Data suggests that the biotech/small pharma portion of CRO outsourcing now makes up more than 20% of overall outsourcing, he said. And Montelone believes sponsors in that segment tend to work with small- to mid-sized CROs, “as they are the optimal partners for those organizations.”

However, he said there are still a sufficient amount of CROs in the $100m to $500m segment to service sponsors of all sizes. “I think its key that sponsors strategically match up study size and therapeutic area with each CRO selection,”​ Montelone explained.

For example, a small/mid-size CRO may be the right partner for a $5m study, but a larger/mega CRO may be an apt partner for a $25m program. “The one-size-fits-all outsourcing strategy may not make sense today due to recent CRO consolidation,”​ he said.

Settling into a 'new normal'

According to Jason P. Layton, vice president of Jacobs Capital, an M&A advisory firm, “Market prognosticators have long been calling for the death of small- to mid-sized CROs as the largest CROs either squeeze them out via an increasingly competitive range of services – or block them out via strategic partnerships with large biopharma.”

While there has been ubiquitous consolidation, as evidenced by the percent of market share now held by the top 7-10 CROs, Layton told us there is still a market for small- to mid-sized CROs.

“So long as biopharma continues to pay large sums for smaller, single-product or single platform development companies, there will be a market for similar-sized CROs,​” he explained.

In Layton’s opinion, the industry is “settling into a new normal,”​ in which the top 7-10 CROs control nearly 50-60% of the market share. However, he does not think this percentage will increase in the current environment, leaving “plenty of room for a healthy small-to-mid sized CRO market that is targeted at their small- to mid-sized biopharma counterparts.”

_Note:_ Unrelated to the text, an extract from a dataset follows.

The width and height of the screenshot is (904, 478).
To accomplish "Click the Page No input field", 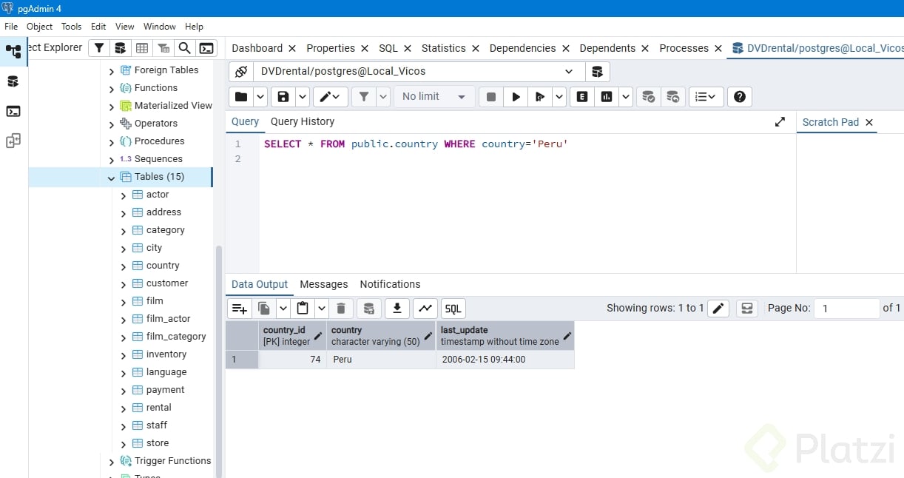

Echoing Montelone’s sentiment, Layton said that because smaller development companies tend to focus on a single therapeutic area or a single indication, small- to mid-sized CRO “are best served by presenting themselves as specialist within a narrow range of areas or indications.”

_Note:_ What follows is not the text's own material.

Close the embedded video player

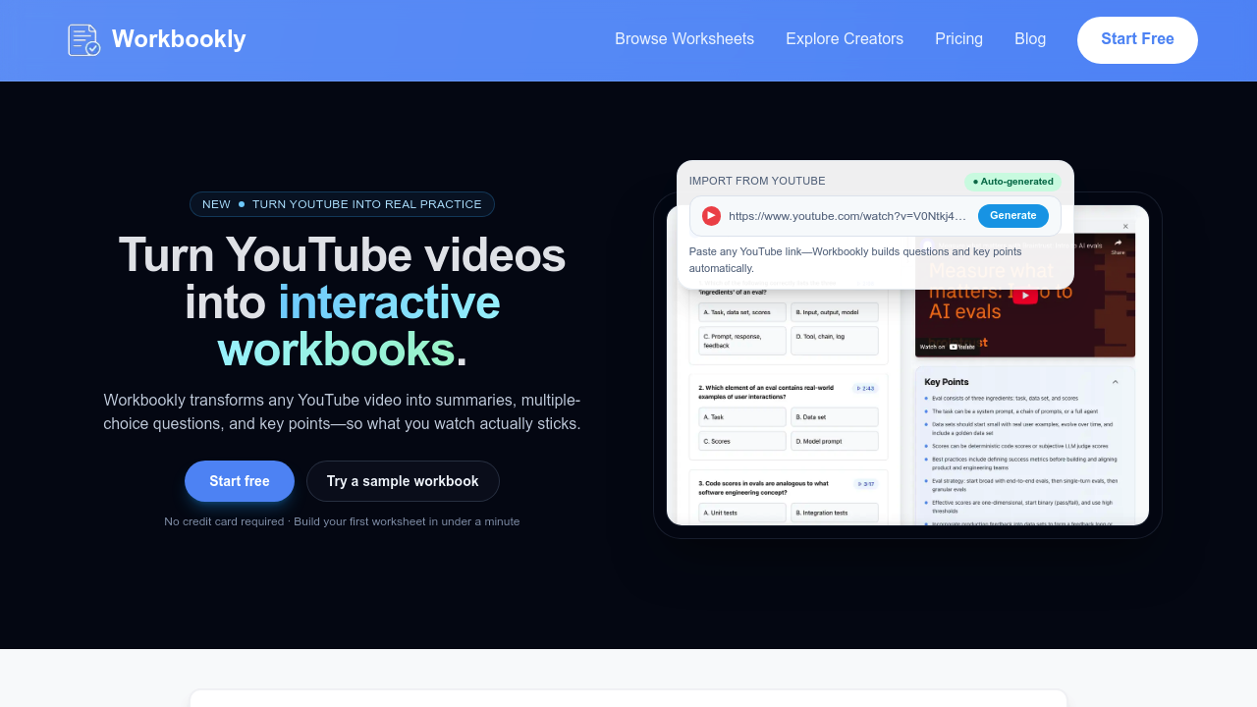click(x=1126, y=228)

“As those CROs are successful in making a name for themselves within an attractive therapeutic area niche, larger CROs and/or private equity buyers will find them to be interesting acquisition candidates,”​ Layton added.

A sponsor problem?

Sharing his perspective from a small CRO in Saint-Petersburg, Russia, Nigel Goodman, Director of Gaea Clinical Trial Services LLC said “sponsors are creating their own problem,”​ adding that sponsors take even the small trials to the “global big five.”

“Small nut, huge hammer. Small can barely get a look in,”​ he told us.

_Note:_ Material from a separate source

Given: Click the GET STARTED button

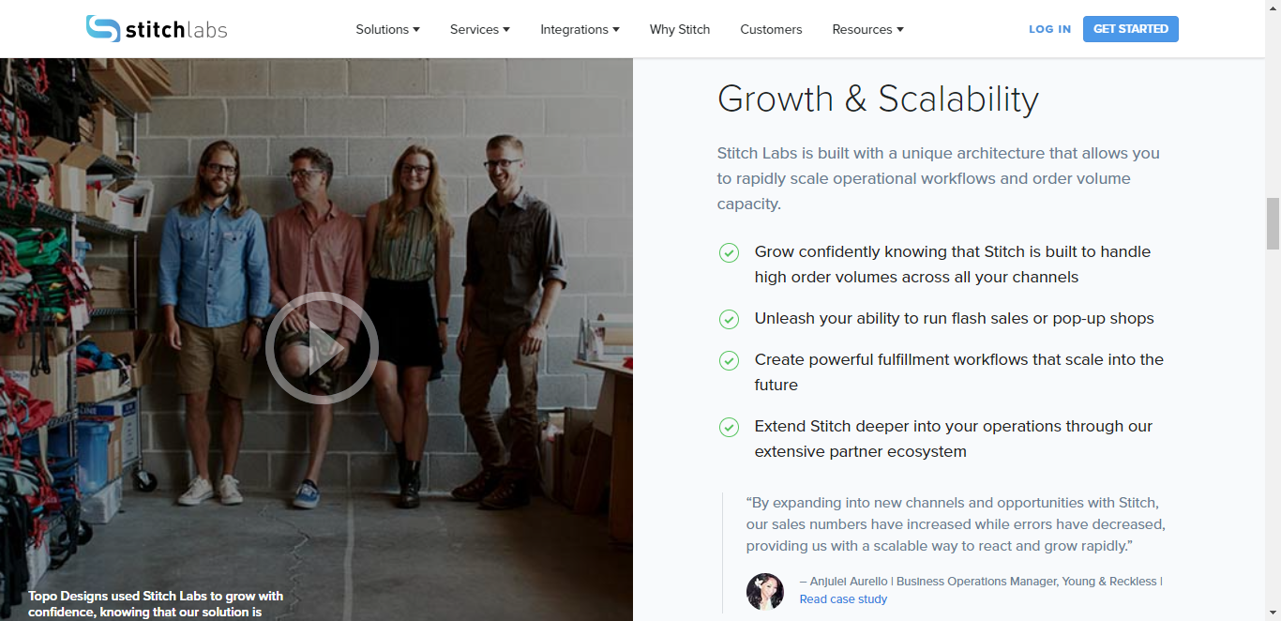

Why? For Goodman it comes down to easy choice and blame: “Large CROs are known to be slow, but that is accepted, and it’s also the easy choice to give all the trials to one or two largest providers and just accept they aren’t optimal for all,”​ he said.

Goodman added, “If niche CROs are used, and there are any issues, the blame within the company may be put on the clinical ops person for making that choice.”